## Start
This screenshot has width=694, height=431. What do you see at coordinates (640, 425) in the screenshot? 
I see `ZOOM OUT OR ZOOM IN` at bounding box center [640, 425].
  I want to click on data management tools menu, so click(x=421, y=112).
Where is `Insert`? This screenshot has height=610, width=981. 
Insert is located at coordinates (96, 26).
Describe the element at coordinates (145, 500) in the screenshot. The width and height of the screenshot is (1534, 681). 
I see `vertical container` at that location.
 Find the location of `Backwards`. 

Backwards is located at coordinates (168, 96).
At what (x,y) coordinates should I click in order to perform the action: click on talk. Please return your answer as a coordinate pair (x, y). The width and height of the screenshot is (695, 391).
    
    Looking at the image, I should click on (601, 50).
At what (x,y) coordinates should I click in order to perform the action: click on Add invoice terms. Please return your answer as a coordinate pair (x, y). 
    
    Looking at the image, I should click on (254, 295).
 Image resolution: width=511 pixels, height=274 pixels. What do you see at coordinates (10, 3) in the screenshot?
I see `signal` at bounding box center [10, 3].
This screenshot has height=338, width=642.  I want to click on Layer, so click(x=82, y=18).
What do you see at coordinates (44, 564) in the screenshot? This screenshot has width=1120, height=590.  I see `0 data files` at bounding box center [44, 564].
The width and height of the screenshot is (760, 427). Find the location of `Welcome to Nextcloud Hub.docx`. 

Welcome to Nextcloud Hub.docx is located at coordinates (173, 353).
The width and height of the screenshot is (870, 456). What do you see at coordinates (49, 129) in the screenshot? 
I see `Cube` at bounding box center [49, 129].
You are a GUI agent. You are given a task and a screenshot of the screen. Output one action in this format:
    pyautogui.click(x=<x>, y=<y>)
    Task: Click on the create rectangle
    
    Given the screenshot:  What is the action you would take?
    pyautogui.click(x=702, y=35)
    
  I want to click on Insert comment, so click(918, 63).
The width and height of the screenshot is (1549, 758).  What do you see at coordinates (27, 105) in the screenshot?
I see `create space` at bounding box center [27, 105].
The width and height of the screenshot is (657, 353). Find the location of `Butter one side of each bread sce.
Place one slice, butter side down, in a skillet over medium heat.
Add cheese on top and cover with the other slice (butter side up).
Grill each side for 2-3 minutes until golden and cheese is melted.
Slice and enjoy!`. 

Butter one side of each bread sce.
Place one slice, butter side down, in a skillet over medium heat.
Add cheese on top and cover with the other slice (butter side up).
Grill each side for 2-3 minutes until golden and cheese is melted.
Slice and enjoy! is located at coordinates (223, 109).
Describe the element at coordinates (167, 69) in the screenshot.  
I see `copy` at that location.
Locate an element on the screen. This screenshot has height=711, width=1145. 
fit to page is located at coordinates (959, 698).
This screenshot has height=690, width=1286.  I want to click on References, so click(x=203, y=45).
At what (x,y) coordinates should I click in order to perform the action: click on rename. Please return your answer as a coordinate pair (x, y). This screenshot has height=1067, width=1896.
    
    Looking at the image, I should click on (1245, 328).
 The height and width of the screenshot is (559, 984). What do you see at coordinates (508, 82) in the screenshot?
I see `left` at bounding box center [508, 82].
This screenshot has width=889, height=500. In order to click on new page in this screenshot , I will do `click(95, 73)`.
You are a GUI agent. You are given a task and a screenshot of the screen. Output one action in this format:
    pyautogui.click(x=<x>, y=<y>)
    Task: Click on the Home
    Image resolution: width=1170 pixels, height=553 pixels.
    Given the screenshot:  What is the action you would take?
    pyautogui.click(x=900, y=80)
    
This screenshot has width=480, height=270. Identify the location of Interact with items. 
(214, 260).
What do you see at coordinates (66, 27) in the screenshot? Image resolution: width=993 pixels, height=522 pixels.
## End
-- PROBLEM REQUIREMENTS --
Reproduce all of the entries above word for word, with nothing changed or left out.

-- RESULT OF THE TASK --
This screenshot has width=694, height=431. What do you see at coordinates (640, 425) in the screenshot? 
I see `ZOOM OUT OR ZOOM IN` at bounding box center [640, 425].
  I want to click on data management tools menu, so click(x=421, y=112).
Where is `Insert`? This screenshot has height=610, width=981. 
Insert is located at coordinates (96, 26).
Describe the element at coordinates (145, 500) in the screenshot. The width and height of the screenshot is (1534, 681). 
I see `vertical container` at that location.
 Find the location of `Backwards`. 

Backwards is located at coordinates (168, 96).
At what (x,y) coordinates should I click in order to perform the action: click on talk. Please return your answer as a coordinate pair (x, y). The width and height of the screenshot is (695, 391).
    
    Looking at the image, I should click on (601, 50).
At what (x,y) coordinates should I click in order to perform the action: click on Add invoice terms. Please return your answer as a coordinate pair (x, y). 
    
    Looking at the image, I should click on (254, 295).
 Image resolution: width=511 pixels, height=274 pixels. What do you see at coordinates (10, 3) in the screenshot?
I see `signal` at bounding box center [10, 3].
This screenshot has height=338, width=642.  I want to click on Layer, so click(x=82, y=18).
What do you see at coordinates (44, 564) in the screenshot? This screenshot has width=1120, height=590.  I see `0 data files` at bounding box center [44, 564].
The width and height of the screenshot is (760, 427). Find the location of `Welcome to Nextcloud Hub.docx`. 

Welcome to Nextcloud Hub.docx is located at coordinates (173, 353).
The width and height of the screenshot is (870, 456). What do you see at coordinates (49, 129) in the screenshot? 
I see `Cube` at bounding box center [49, 129].
You are a GUI agent. You are given a task and a screenshot of the screen. Output one action in this format:
    pyautogui.click(x=<x>, y=<y>)
    Task: Click on the create rectangle
    
    Given the screenshot:  What is the action you would take?
    pyautogui.click(x=702, y=35)
    
  I want to click on Insert comment, so click(918, 63).
The width and height of the screenshot is (1549, 758).  What do you see at coordinates (27, 105) in the screenshot?
I see `create space` at bounding box center [27, 105].
The width and height of the screenshot is (657, 353). Find the location of `Butter one side of each bread sce.
Place one slice, butter side down, in a skillet over medium heat.
Add cheese on top and cover with the other slice (butter side up).
Grill each side for 2-3 minutes until golden and cheese is melted.
Slice and enjoy!`. 

Butter one side of each bread sce.
Place one slice, butter side down, in a skillet over medium heat.
Add cheese on top and cover with the other slice (butter side up).
Grill each side for 2-3 minutes until golden and cheese is melted.
Slice and enjoy! is located at coordinates (223, 109).
Describe the element at coordinates (167, 69) in the screenshot.  
I see `copy` at that location.
Locate an element on the screen. This screenshot has height=711, width=1145. 
fit to page is located at coordinates (959, 698).
This screenshot has height=690, width=1286.  I want to click on References, so click(x=203, y=45).
At what (x,y) coordinates should I click in order to perform the action: click on rename. Please return your answer as a coordinate pair (x, y). This screenshot has height=1067, width=1896.
    
    Looking at the image, I should click on (1245, 328).
 The height and width of the screenshot is (559, 984). What do you see at coordinates (508, 82) in the screenshot?
I see `left` at bounding box center [508, 82].
This screenshot has width=889, height=500. In order to click on new page in this screenshot , I will do `click(95, 73)`.
You are a GUI agent. You are given a task and a screenshot of the screen. Output one action in this format:
    pyautogui.click(x=<x>, y=<y>)
    Task: Click on the Home
    Image resolution: width=1170 pixels, height=553 pixels.
    Given the screenshot:  What is the action you would take?
    pyautogui.click(x=900, y=80)
    
This screenshot has width=480, height=270. Identify the location of Interact with items. 
(214, 260).
What do you see at coordinates (66, 27) in the screenshot? Image resolution: width=993 pixels, height=522 pixels.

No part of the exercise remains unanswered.